§ What this task involves
Rewrite every item below, replacing "At what coordinates should I click to accomplish:" with "Which point should I click to accomplish:" and leaving everything else unchanged.

§ Dataset excerpts
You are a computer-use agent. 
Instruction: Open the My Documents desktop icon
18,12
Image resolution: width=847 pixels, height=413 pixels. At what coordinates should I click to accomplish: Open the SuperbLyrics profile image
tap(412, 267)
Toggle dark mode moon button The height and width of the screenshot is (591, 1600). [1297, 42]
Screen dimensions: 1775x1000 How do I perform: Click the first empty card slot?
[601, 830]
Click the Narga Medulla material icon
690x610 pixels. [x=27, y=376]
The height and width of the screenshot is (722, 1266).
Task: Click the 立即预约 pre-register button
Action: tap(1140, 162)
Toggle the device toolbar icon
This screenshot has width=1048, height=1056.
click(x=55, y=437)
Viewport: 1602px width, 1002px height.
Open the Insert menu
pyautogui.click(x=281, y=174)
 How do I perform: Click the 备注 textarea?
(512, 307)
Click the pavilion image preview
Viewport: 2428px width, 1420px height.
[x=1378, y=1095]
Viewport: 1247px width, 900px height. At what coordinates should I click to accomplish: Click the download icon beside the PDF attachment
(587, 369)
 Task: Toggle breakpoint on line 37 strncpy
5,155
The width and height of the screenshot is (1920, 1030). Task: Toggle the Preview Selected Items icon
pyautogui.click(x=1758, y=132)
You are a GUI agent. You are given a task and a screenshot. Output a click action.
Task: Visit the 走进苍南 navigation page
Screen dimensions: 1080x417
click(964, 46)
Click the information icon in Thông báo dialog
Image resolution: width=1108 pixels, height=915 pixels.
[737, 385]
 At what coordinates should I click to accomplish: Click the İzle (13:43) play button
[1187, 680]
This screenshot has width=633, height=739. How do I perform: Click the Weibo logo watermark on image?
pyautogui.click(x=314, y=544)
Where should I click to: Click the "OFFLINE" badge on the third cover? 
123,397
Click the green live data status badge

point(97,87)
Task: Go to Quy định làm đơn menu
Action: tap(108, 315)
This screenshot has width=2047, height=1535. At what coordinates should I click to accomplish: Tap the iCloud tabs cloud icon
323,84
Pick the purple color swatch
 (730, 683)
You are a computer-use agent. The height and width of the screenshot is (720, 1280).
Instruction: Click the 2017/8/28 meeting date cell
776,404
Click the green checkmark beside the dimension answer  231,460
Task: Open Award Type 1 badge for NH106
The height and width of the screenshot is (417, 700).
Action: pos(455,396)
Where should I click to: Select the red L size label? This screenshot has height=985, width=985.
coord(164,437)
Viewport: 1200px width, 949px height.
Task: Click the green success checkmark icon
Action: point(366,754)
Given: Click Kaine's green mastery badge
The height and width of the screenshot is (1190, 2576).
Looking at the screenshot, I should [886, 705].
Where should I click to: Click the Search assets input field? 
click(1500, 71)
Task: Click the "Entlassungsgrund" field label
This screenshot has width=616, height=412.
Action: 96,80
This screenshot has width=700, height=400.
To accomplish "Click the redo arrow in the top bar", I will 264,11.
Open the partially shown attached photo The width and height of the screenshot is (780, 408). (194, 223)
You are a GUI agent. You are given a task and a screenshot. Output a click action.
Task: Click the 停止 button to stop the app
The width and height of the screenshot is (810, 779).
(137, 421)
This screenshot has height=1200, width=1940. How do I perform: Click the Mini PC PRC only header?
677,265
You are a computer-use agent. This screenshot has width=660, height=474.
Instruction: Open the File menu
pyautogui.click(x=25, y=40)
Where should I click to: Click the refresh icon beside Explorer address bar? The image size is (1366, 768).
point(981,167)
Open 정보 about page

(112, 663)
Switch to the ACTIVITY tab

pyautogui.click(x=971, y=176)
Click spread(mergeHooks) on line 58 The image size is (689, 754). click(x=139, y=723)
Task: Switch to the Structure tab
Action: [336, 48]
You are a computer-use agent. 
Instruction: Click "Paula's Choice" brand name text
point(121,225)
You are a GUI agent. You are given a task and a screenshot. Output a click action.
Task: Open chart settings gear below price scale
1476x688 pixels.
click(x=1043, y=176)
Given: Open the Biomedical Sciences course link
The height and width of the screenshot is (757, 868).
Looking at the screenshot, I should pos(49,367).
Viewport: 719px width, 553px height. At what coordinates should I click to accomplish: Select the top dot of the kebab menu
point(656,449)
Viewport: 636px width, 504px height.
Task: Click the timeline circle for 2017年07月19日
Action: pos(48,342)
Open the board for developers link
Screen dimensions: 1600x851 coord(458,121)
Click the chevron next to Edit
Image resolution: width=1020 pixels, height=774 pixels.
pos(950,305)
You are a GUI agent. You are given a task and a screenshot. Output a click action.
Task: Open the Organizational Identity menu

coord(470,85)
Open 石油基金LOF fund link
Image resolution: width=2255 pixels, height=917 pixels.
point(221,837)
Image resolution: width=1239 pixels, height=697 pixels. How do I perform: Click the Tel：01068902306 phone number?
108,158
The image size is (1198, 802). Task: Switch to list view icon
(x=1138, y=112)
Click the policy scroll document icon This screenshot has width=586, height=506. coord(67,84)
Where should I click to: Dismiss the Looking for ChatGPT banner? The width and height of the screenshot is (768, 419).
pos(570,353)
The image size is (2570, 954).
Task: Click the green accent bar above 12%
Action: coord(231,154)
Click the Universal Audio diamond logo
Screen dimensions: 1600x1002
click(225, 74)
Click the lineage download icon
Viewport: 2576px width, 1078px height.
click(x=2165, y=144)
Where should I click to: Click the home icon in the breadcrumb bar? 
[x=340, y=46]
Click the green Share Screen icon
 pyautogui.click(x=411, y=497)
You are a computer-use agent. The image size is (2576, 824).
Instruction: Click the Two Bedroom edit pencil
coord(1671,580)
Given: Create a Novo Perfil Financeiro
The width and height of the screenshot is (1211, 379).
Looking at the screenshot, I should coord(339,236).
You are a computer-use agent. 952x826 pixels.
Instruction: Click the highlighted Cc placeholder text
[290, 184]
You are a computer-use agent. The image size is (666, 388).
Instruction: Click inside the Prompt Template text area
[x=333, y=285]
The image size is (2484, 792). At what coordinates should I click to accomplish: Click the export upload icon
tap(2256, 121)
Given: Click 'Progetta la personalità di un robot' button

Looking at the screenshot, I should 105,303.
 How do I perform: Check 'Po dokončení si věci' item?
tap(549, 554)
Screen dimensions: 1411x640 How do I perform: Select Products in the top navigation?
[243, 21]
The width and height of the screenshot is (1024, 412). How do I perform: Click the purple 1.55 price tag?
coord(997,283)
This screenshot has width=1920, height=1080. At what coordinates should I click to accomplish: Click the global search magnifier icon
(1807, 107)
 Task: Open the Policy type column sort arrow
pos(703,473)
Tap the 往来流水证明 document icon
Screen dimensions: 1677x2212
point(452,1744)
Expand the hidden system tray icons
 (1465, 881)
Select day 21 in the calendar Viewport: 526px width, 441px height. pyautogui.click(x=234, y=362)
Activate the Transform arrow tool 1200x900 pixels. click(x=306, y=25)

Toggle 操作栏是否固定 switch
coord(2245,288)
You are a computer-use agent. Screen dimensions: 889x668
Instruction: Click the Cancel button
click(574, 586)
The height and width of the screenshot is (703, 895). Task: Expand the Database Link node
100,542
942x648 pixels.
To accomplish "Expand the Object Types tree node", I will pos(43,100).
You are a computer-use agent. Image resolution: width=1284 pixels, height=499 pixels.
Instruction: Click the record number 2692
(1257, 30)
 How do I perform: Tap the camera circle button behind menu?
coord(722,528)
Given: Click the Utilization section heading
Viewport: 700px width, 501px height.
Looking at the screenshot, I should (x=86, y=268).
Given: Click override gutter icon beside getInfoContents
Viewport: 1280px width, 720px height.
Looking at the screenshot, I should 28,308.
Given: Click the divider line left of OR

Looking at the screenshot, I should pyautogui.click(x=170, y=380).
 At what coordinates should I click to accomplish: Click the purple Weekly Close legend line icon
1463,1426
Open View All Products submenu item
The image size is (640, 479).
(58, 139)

§ Output of the exercise
You are a computer-use agent. 
Instruction: Open the My Documents desktop icon
18,12
Image resolution: width=847 pixels, height=413 pixels. Which point should I click to accomplish: Open the SuperbLyrics profile image
tap(412, 267)
Toggle dark mode moon button The height and width of the screenshot is (591, 1600). [1297, 42]
Screen dimensions: 1775x1000 How do I perform: Click the first empty card slot?
[601, 830]
Click the Narga Medulla material icon
690x610 pixels. [x=27, y=376]
The height and width of the screenshot is (722, 1266).
Task: Click the 立即预约 pre-register button
Action: tap(1140, 162)
Toggle the device toolbar icon
This screenshot has width=1048, height=1056.
click(x=55, y=437)
Viewport: 1602px width, 1002px height.
Open the Insert menu
pyautogui.click(x=281, y=174)
 How do I perform: Click the 备注 textarea?
(512, 307)
Click the pavilion image preview
Viewport: 2428px width, 1420px height.
[x=1378, y=1095]
Viewport: 1247px width, 900px height. Which point should I click to accomplish: Click the download icon beside the PDF attachment
(587, 369)
 Task: Toggle breakpoint on line 37 strncpy
5,155
The width and height of the screenshot is (1920, 1030). Task: Toggle the Preview Selected Items icon
pyautogui.click(x=1758, y=132)
You are a GUI agent. You are given a task and a screenshot. Output a click action.
Task: Visit the 走进苍南 navigation page
Screen dimensions: 1080x417
click(964, 46)
Click the information icon in Thông báo dialog
Image resolution: width=1108 pixels, height=915 pixels.
[737, 385]
 Which point should I click to accomplish: Click the İzle (13:43) play button
[1187, 680]
This screenshot has width=633, height=739. How do I perform: Click the Weibo logo watermark on image?
pyautogui.click(x=314, y=544)
Where should I click to: Click the "OFFLINE" badge on the third cover? 
123,397
Click the green live data status badge

point(97,87)
Task: Go to Quy định làm đơn menu
Action: tap(108, 315)
This screenshot has width=2047, height=1535. Which point should I click to accomplish: Tap the iCloud tabs cloud icon
323,84
Pick the purple color swatch
 (730, 683)
You are a computer-use agent. The height and width of the screenshot is (720, 1280).
Instruction: Click the 2017/8/28 meeting date cell
776,404
Click the green checkmark beside the dimension answer  231,460
Task: Open Award Type 1 badge for NH106
The height and width of the screenshot is (417, 700).
Action: pos(455,396)
Where should I click to: Select the red L size label? This screenshot has height=985, width=985.
coord(164,437)
Viewport: 1200px width, 949px height.
Task: Click the green success checkmark icon
Action: point(366,754)
Given: Click Kaine's green mastery badge
The height and width of the screenshot is (1190, 2576).
Looking at the screenshot, I should [886, 705].
Where should I click to: Click the Search assets input field? 
click(1500, 71)
Task: Click the "Entlassungsgrund" field label
This screenshot has width=616, height=412.
Action: 96,80
This screenshot has width=700, height=400.
To accomplish "Click the redo arrow in the top bar", I will 264,11.
Open the partially shown attached photo The width and height of the screenshot is (780, 408). (194, 223)
You are a GUI agent. You are given a task and a screenshot. Output a click action.
Task: Click the 停止 button to stop the app
The width and height of the screenshot is (810, 779).
(137, 421)
This screenshot has height=1200, width=1940. How do I perform: Click the Mini PC PRC only header?
677,265
You are a computer-use agent. This screenshot has width=660, height=474.
Instruction: Open the File menu
pyautogui.click(x=25, y=40)
Where should I click to: Click the refresh icon beside Explorer address bar? The image size is (1366, 768).
point(981,167)
Open 정보 about page

(112, 663)
Switch to the ACTIVITY tab

pyautogui.click(x=971, y=176)
Click spread(mergeHooks) on line 58 The image size is (689, 754). click(x=139, y=723)
Task: Switch to the Structure tab
Action: [336, 48]
You are a computer-use agent. 
Instruction: Click "Paula's Choice" brand name text
point(121,225)
You are a GUI agent. You are given a task and a screenshot. Output a click action.
Task: Open chart settings gear below price scale
1476x688 pixels.
click(x=1043, y=176)
Given: Open the Biomedical Sciences course link
The height and width of the screenshot is (757, 868).
Looking at the screenshot, I should pos(49,367).
Viewport: 719px width, 553px height. Which point should I click to accomplish: Select the top dot of the kebab menu
point(656,449)
Viewport: 636px width, 504px height.
Task: Click the timeline circle for 2017年07月19日
Action: pos(48,342)
Open the board for developers link
Screen dimensions: 1600x851 coord(458,121)
Click the chevron next to Edit
Image resolution: width=1020 pixels, height=774 pixels.
pos(950,305)
You are a GUI agent. You are given a task and a screenshot. Output a click action.
Task: Open the Organizational Identity menu

coord(470,85)
Open 石油基金LOF fund link
Image resolution: width=2255 pixels, height=917 pixels.
point(221,837)
Image resolution: width=1239 pixels, height=697 pixels. How do I perform: Click the Tel：01068902306 phone number?
108,158
The image size is (1198, 802). Task: Switch to list view icon
(x=1138, y=112)
Click the policy scroll document icon This screenshot has width=586, height=506. coord(67,84)
Where should I click to: Dismiss the Looking for ChatGPT banner? The width and height of the screenshot is (768, 419).
pos(570,353)
The image size is (2570, 954).
Task: Click the green accent bar above 12%
Action: coord(231,154)
Click the Universal Audio diamond logo
Screen dimensions: 1600x1002
click(225, 74)
Click the lineage download icon
Viewport: 2576px width, 1078px height.
click(x=2165, y=144)
Where should I click to: Click the home icon in the breadcrumb bar? 
[x=340, y=46]
Click the green Share Screen icon
 pyautogui.click(x=411, y=497)
You are a computer-use agent. The image size is (2576, 824).
Instruction: Click the Two Bedroom edit pencil
coord(1671,580)
Given: Create a Novo Perfil Financeiro
The width and height of the screenshot is (1211, 379).
Looking at the screenshot, I should coord(339,236).
You are a computer-use agent. 952x826 pixels.
Instruction: Click the highlighted Cc placeholder text
[290, 184]
You are a computer-use agent. The image size is (666, 388).
Instruction: Click inside the Prompt Template text area
[x=333, y=285]
The image size is (2484, 792). Which point should I click to accomplish: Click the export upload icon
tap(2256, 121)
Given: Click 'Progetta la personalità di un robot' button

Looking at the screenshot, I should 105,303.
 How do I perform: Check 'Po dokončení si věci' item?
tap(549, 554)
Screen dimensions: 1411x640 How do I perform: Select Products in the top navigation?
[243, 21]
The width and height of the screenshot is (1024, 412). How do I perform: Click the purple 1.55 price tag?
coord(997,283)
This screenshot has width=1920, height=1080. Which point should I click to accomplish: Click the global search magnifier icon
(1807, 107)
 Task: Open the Policy type column sort arrow
pos(703,473)
Tap the 往来流水证明 document icon
Screen dimensions: 1677x2212
point(452,1744)
Expand the hidden system tray icons
 (1465, 881)
Select day 21 in the calendar Viewport: 526px width, 441px height. pyautogui.click(x=234, y=362)
Activate the Transform arrow tool 1200x900 pixels. click(x=306, y=25)

Toggle 操作栏是否固定 switch
coord(2245,288)
You are a computer-use agent. Screen dimensions: 889x668
Instruction: Click the Cancel button
click(574, 586)
The height and width of the screenshot is (703, 895). Task: Expand the Database Link node
100,542
942x648 pixels.
To accomplish "Expand the Object Types tree node", I will pos(43,100).
You are a computer-use agent. Image resolution: width=1284 pixels, height=499 pixels.
Instruction: Click the record number 2692
(1257, 30)
 How do I perform: Tap the camera circle button behind menu?
coord(722,528)
Given: Click the Utilization section heading
Viewport: 700px width, 501px height.
Looking at the screenshot, I should (x=86, y=268).
Given: Click override gutter icon beside getInfoContents
Viewport: 1280px width, 720px height.
Looking at the screenshot, I should 28,308.
Given: Click the divider line left of OR

Looking at the screenshot, I should pyautogui.click(x=170, y=380).
 Which point should I click to accomplish: Click the purple Weekly Close legend line icon
1463,1426
Open View All Products submenu item
The image size is (640, 479).
(58, 139)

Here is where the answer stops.